Todavía estaba oscuro cuando me asomé a la ventana y miré el cielo. Unas nubes lejanas jugaban con los diferentes matices que les daba el sol para anunciar su salida. Me gustan los amaneceres, esos minutos de paréntesis indefinido entre la noche y el día, están llenos de magia, a veces de incertidumbre, casi siempre de duda. Unos minutos en que me gusta imaginar el día con ilusión.

Cuando vi la hora me maldije a mí mismo. Ni siquiera iba a poder tomar un miserable café. Bajé corriendo las escaleras poniéndome el saco, mientras calculaba cuánto dinero tenía en el bolsillo. Debía tomar un taxi porque iba a llegar tarde. Y eso no podía pasar. Siempre corriendo, llegué a la avenida. Miré a ambos lados. Nada. El tránsito comenzaba a ponerse complicado y las agujas del reloj de la esquina giraban más rápido que lo habitual. Mucho más rápido. Al fin conseguí que un taxi se detuviera. Resultó ser el más lento que tomé en mi vida.

La mañana, que había prometido ser hermosa, se transformó en algo amenazante. El aire que entraba por la ventanilla del auto era tibio y por momentos, muy fuerte. Las primeras gotas no tardaron en golpear el parabrisas. Pocos segundos después la tormenta estalló con toda su fuerza. La visibilidad era cada vez menor y reduje la marcha. No me gustan las tormentas, menos cuando son tan fuertes. Sin mirar, estiré la mano hacia los cigarrillos. Cuando lo hice, el encendedor cayó al piso…

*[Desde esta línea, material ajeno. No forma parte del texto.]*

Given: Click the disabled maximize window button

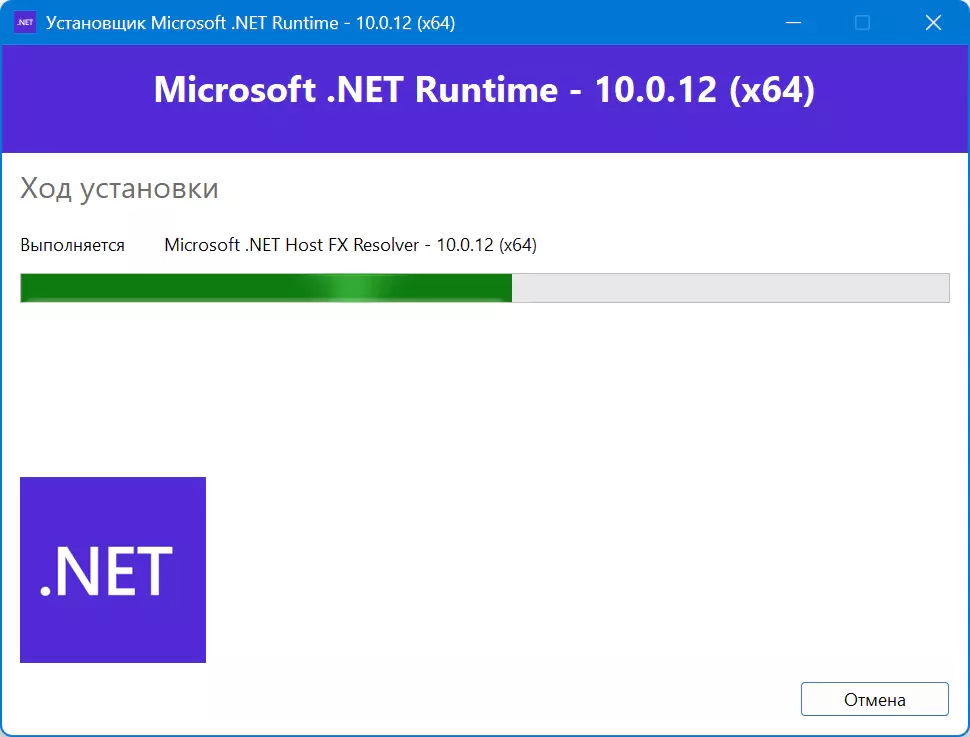Looking at the screenshot, I should coord(862,23).
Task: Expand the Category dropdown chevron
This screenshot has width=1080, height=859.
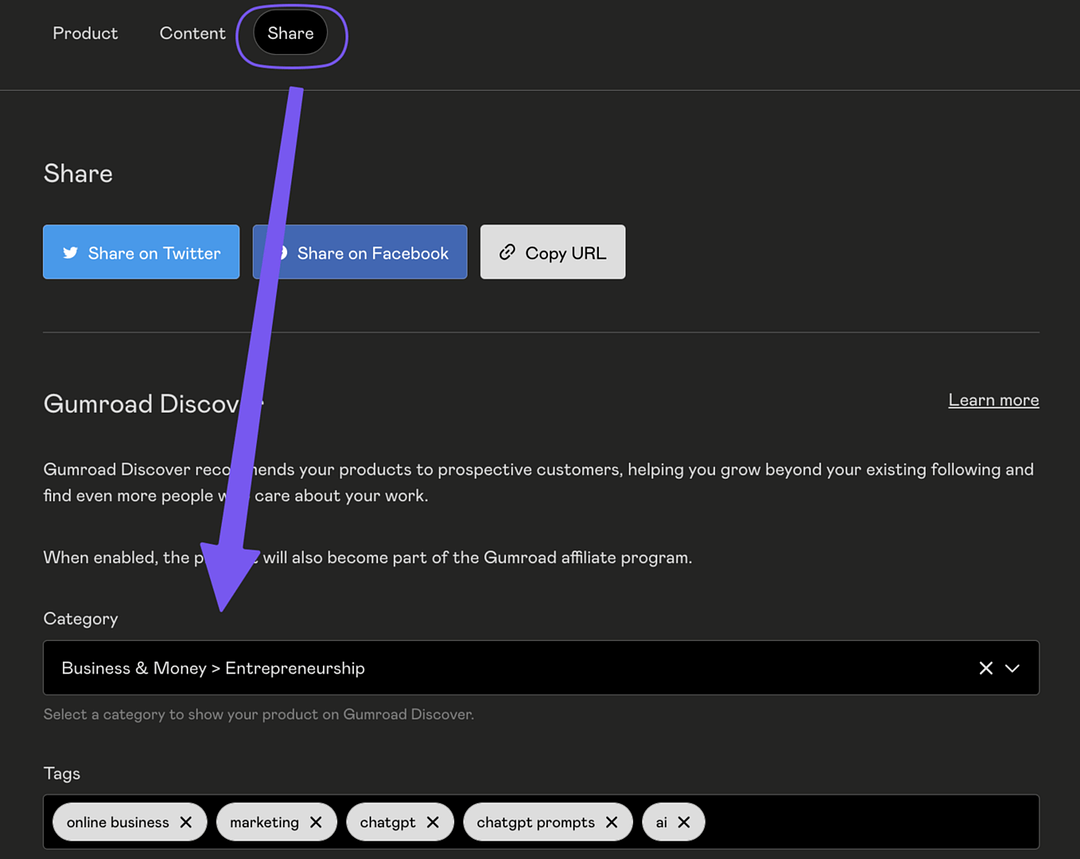Action: pyautogui.click(x=1013, y=668)
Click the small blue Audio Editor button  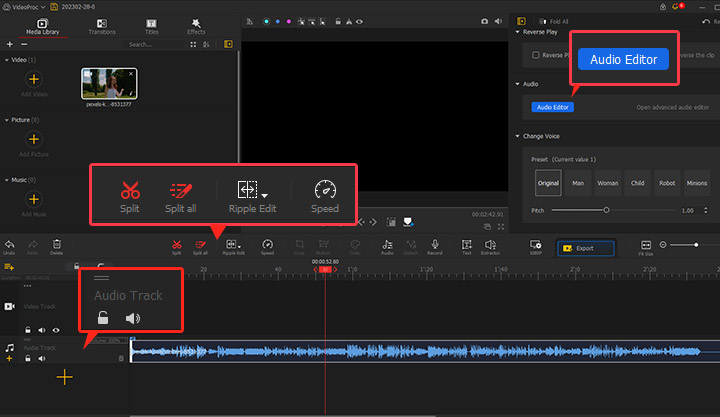pyautogui.click(x=553, y=107)
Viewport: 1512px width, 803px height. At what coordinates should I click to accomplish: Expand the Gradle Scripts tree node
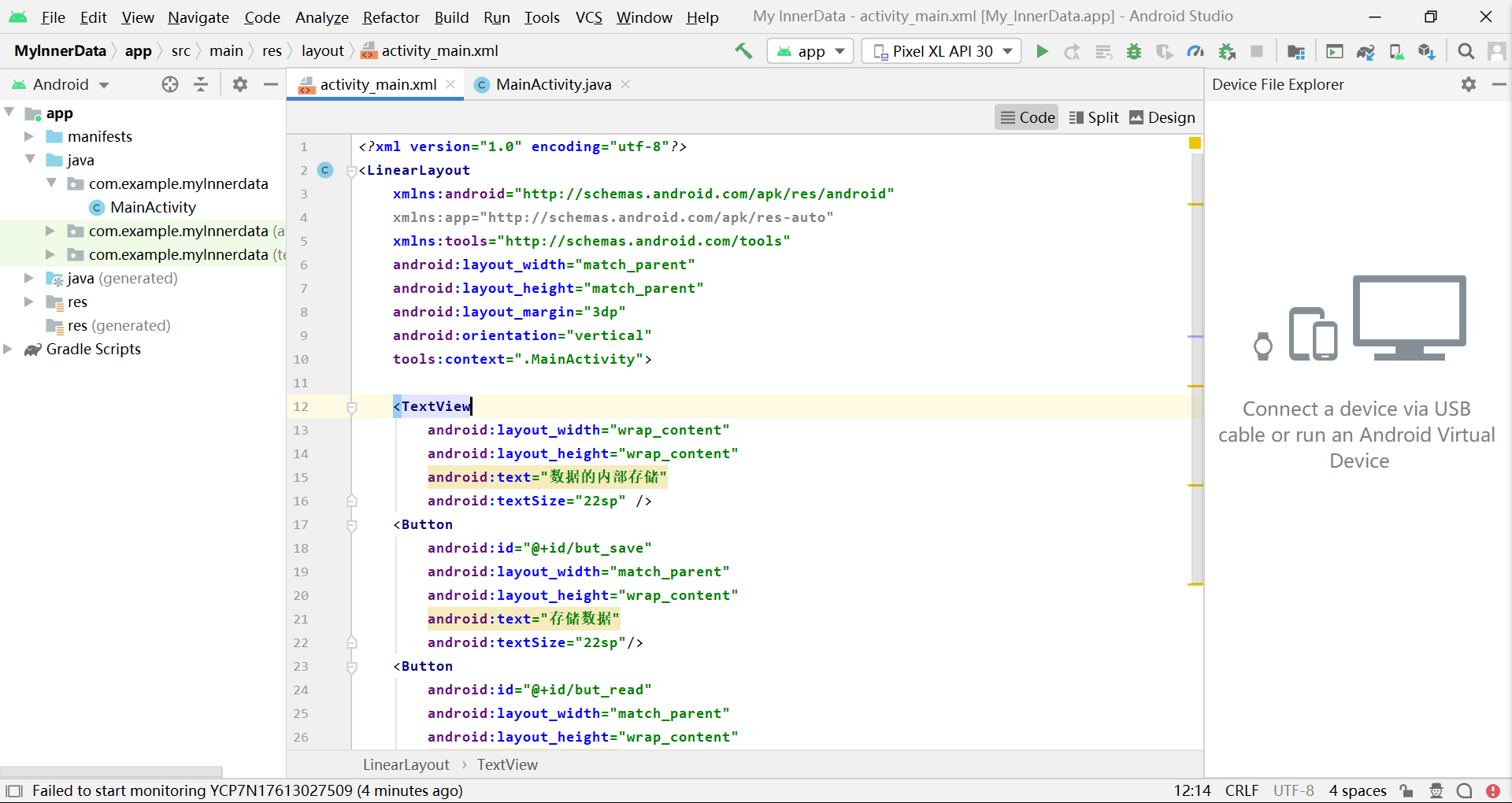coord(9,349)
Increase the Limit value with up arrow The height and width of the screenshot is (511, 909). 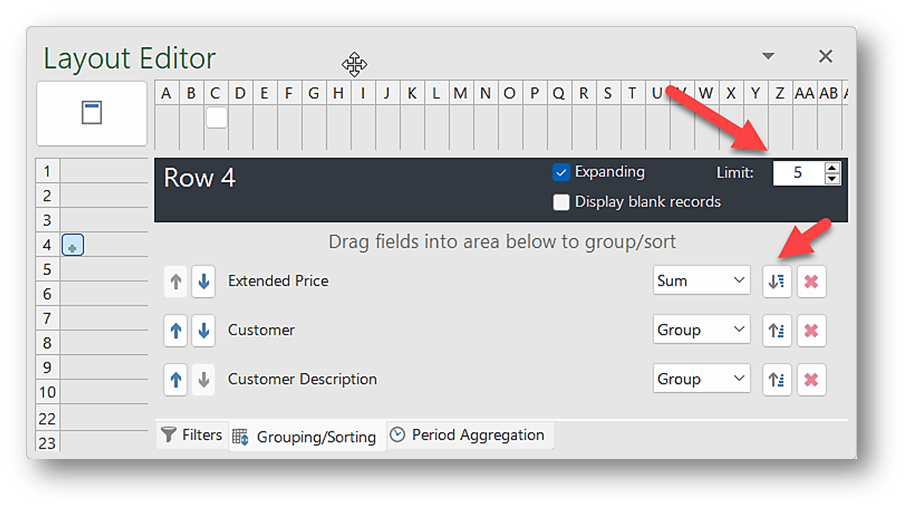tap(832, 167)
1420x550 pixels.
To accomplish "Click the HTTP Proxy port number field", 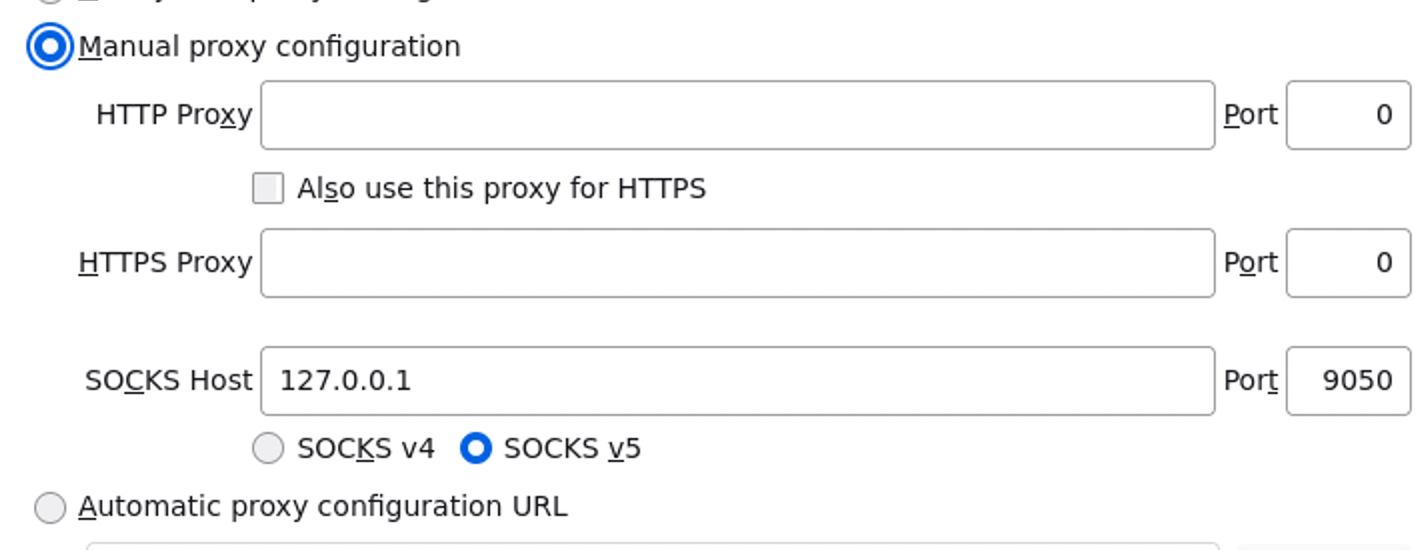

Le pedí al conductor que acelerara la marcha. Me contestó que era peligroso hacerlo bajo tanta lluvia. Insistí y lo hizo, pero solo un par de cuadras. Miré el reloj. Volví a apurarlo. Enojado, giró la cabeza para contestarme. No vio el charco. Era demasiado largo. Cuando le advertí, el muy idiota pisó el freno. El vehículo, descontrolado, comenzó a dar vueltas mientras seguía avanzando…

…no tardé ni un segundo en levantarlo y con el cigarrillo colgando de mis labios volví a mirar a la calle. Un taxi venía directamente hacia mí.

Me desperté sobresaltado. Abrí la boca con desesperación tratando de respirar mientras me incorporaba de golpe. Un sudor frío me cubría el cuerpo y el aire que entraba por la ventana hizo que me erizara.
—¿Estás bien? —preguntó ella.
—Sí… solo fue una pesadilla. Una en la que estoy muerto.